✨ feat: MCP Elicitation Support (URL-Exception -32042 Retry + Form/URL elicitation/create)#69
✨ feat: MCP Elicitation Support (URL-Exception -32042 Retry + Form/URL elicitation/create)#69TomasPalsson wants to merge 7 commits into
Conversation
…elicitation/create)
Adds MCP elicitation to cover two wire mechanisms needed against real-world
servers, primarily our AgentCore-hosted MCP gateway:
- URL-exception mode (2025-11-25, primary): AgentCore's gateway returns
JSON-RPC error -32042 (ErrorCode.UrlElicitationRequired) on `tools/call`
when a tool needs out-of-band user authorization (e.g. a downstream OAuth
consent screen the gateway can't broker inline). MCPManager.callTool now
catches this (matching both `McpError`/`UrlElicitationRequiredError`
instances and raw `{code: -32042}` objects from gateway proxies that don't
preserve the SDK class), emits an `on_elicitation` SSE event so the chat UI
renders an authorization card, and suspends via FlowStateManager exactly
like the existing OAuth "visit a URL, get resumed" flow. When the user
clicks "I've authorized — continue" (POST /api/mcp/elicitation/:flowId,
action=complete), the SAME tools/call is retried once and its result
becomes the tool result. Cancelling or a 10-minute flow timeout fails the
tool call with the elicitation message + URL folded into the error text,
so it still surfaces in-band to the model/user.

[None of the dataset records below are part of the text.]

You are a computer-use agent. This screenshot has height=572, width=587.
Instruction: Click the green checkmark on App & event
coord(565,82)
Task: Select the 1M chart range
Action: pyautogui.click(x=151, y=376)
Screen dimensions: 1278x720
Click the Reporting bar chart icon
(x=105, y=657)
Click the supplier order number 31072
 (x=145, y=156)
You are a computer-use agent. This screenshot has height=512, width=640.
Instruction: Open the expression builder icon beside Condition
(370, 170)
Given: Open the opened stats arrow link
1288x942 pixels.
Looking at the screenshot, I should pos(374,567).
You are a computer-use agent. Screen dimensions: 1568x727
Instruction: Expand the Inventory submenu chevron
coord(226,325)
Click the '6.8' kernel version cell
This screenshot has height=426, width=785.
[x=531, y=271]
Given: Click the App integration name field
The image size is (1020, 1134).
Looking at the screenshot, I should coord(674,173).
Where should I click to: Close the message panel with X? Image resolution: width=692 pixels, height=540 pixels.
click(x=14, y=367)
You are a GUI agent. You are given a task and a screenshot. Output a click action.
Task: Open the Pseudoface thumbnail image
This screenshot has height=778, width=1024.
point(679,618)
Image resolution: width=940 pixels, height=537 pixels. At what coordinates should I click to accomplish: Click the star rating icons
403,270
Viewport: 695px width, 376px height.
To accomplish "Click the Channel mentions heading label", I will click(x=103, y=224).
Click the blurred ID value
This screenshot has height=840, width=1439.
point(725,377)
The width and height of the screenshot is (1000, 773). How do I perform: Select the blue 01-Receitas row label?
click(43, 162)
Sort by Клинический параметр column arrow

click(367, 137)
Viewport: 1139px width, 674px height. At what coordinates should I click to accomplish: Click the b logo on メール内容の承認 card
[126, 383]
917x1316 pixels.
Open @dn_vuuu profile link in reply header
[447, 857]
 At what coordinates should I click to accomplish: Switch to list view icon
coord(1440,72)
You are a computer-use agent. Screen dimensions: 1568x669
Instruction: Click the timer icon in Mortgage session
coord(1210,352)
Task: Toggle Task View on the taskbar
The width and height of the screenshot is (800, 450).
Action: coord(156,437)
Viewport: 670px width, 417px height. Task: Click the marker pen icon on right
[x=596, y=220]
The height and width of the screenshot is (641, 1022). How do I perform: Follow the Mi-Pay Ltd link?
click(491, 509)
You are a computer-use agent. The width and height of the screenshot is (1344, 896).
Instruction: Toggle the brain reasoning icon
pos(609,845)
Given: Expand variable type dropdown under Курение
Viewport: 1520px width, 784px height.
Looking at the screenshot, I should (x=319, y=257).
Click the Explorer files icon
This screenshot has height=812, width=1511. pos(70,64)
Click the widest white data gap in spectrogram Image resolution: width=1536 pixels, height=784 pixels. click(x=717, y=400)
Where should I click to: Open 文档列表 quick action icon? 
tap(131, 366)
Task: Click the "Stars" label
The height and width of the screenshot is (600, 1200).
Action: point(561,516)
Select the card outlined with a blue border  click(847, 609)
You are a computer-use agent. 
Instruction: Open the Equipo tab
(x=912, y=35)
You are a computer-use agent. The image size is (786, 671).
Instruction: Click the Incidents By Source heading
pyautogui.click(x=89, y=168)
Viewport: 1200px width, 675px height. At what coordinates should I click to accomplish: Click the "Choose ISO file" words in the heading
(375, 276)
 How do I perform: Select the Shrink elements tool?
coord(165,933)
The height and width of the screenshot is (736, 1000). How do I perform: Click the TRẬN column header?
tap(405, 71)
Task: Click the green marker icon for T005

- Form + URL request mode (2025-06-18/2025-11-25 elicitation/create,
secondary): declares `capabilities.elicitation = { form: {}, url: {} }` on
the MCP client and registers a request handler via
`MCPConnection.setElicitationHandler`, so servers can also drive elicitation
as a server-initiated request rather than a tools/call exception. Form-mode
requests render field inputs (string/number/boolean/enum) and resolve with
action accept/decline; url-mode requests render the same authorization card.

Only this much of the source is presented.